消費税は馬鹿げた税金のひとつ

 まず名前がおかしい。

消費税とは消費者が商品を購入して使用する際に課せられる税である。日本の政府が名前を付けた消費税はそんな意味合いを超えた税である。

企業が企業に商品を売るのは卸売りであり、これに対して消費税は賦課されないはずだ。欧米ではもちろんそうだ。

消費税というからには消費が伴わなければならないのに、そんなことがない売上に対しても日本では消費税が掛かる。

何故そんなことが起こるのか。これは政府の利己的な処置で国民のことを全く考えない税だからだ。多分財務省のエゴを通すために創設された税で一種憲法違反ではないだろうか。

財務省の意図は将来欧米との消費税率の比較をして、日本の消費税率が低いと言いたいのだろうが、元々同じ名前でも中身が違う。

日本の消費税は売上税と名前を付けるべきなのに消費税と命名されている。同じ名前なら欧米の消費税の率と比較できるし、まだ日本の消費税率が低いと強弁できる。馬鹿らしい財務省の意図が見える。

二番目に言いたいことは普通の生活に必要な食料品にも税が付加されることだ。欧米ではもちろんそんなことはない。欧米の政府は貧困な家庭を保護するためにそんな処置をしているが、日本の政府はその辺りの配慮がない。

もちろん食品でもチーズなどには消費税は掛かっても良いと思われるので、欧米ではそうしてある。所謂エンゲル係数の対象になる食品には消費税は賦課しない措置だ。

日本では米、魚、一般野菜、蜜柑、豆腐、納豆、調味料、卵、豚肉、鶏肉、レトルト-冷凍食品などは消費税の対象から外すべきだと考えるが、果物、飲み物、乳製品、菓子などいわゆる贅沢品には賦課しても良いだろう。水、パン、刺身、漬物、海藻類、茸などは微妙なところだ。

一方ガソリンについてアメリカなどはどうしているのだろうか。日本では賦課しても良い商品であるが、アメリカでは生活に欠かせない商品に思われる。

一番不当な措置はガソリン税、酒税、たばこ税などの物品税の上に消費税が賦課されることだ。こんな二重課税が許されて良いものだろうか。

日本は民主主義の国と言われているが、税に関する限り民主主義とは言えない。憲法では納税は国民の義務だとされていて、その範囲では正当だ。

税を正当に支払えばもう納税義務は免れるはずで、税を支払った上に更に税が課せられるのは極めて不当と言う他ない。

これらは全て人民が政府を作らなかったことに起因する。
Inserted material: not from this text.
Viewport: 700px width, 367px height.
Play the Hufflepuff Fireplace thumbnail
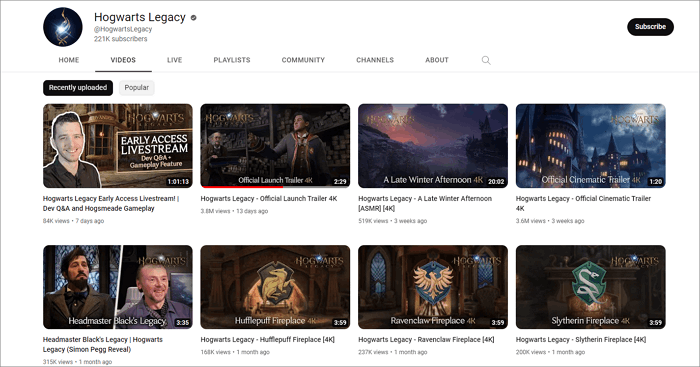coord(275,287)
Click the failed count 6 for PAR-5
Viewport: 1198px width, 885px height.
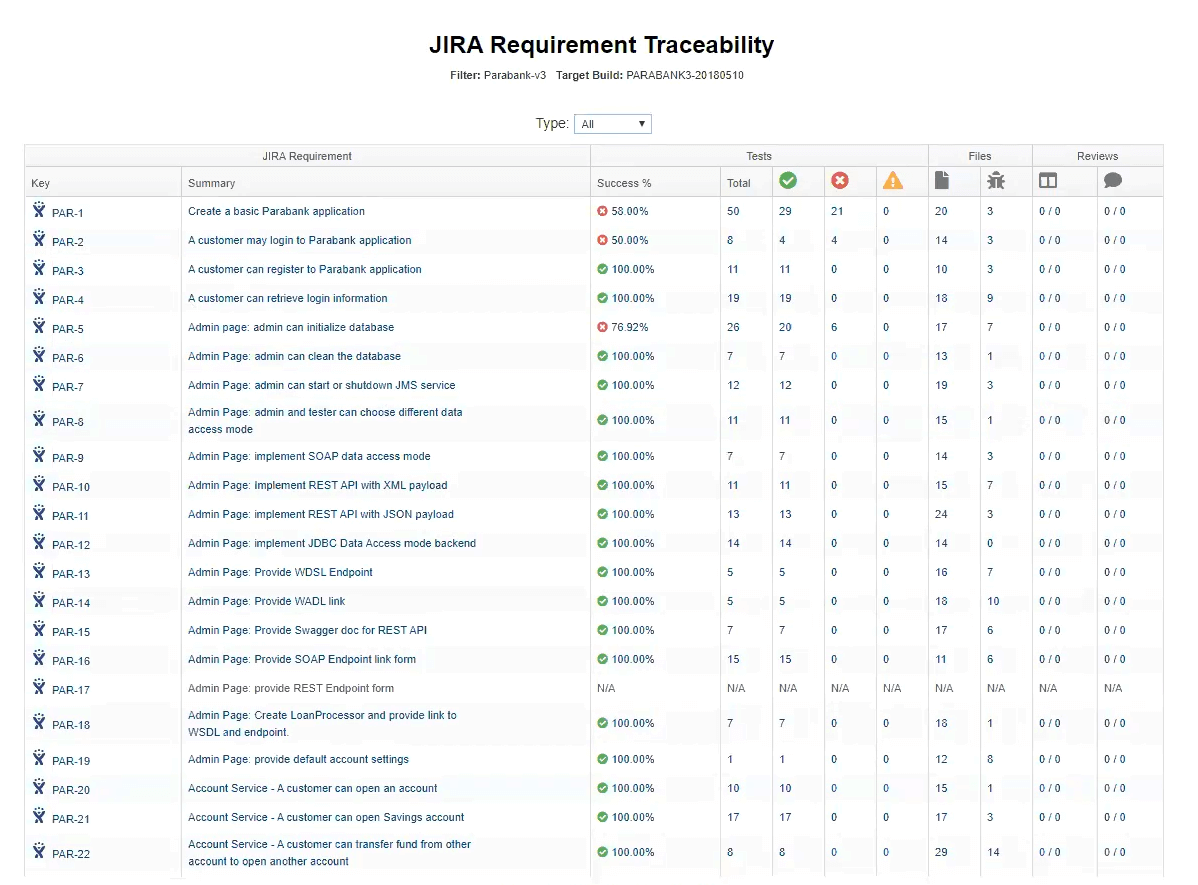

アメリカやヨーロッパでは普通の人が以前の政治体制を崩壊させ、新たに国民の視点での政府を樹立させたので、国民の目線が行き届いているのだろう。

日本では明治維新がそうだとされるが決してそうではない。明治維新は徳川幕府を薩長土肥などが倒して、自分たちの思惑で政府を作ったことを指す。

だから貴族制度が色濃く残りそれは第二次世界大戦まで続いた。戦後になり一見民主主義が定着したように思われたが、天皇制は残り、官僚制も考えは独裁主義そのもののようだ。

いまさら政府を転覆させる意義はないが、何とか政府や官僚の不当な考えや措置を止めさせることを考えなければならない。

その唯一の手段が選挙だ。顔が良い、有名であることという理由だけで候補者を当選させてはならない。本当に国民のことを大切にし、官僚に正しく命令できる人を選ぶべきだ。

国家を運営するには資金が必要だ。我々は税金を支払いたくないと言っているのではない。不当な税制を改めるべきだと主張しているに過ぎない。

法人税を見直し、税を課すべきところにはきっちりと対応しなければならないのは言うまでもない。

アメリカのトランプや日本のソフトバンクグループのように税をあまり支払わない人物や組織には正当に課税するシステムを作らなければ国民の不満はもっと高まるだろう。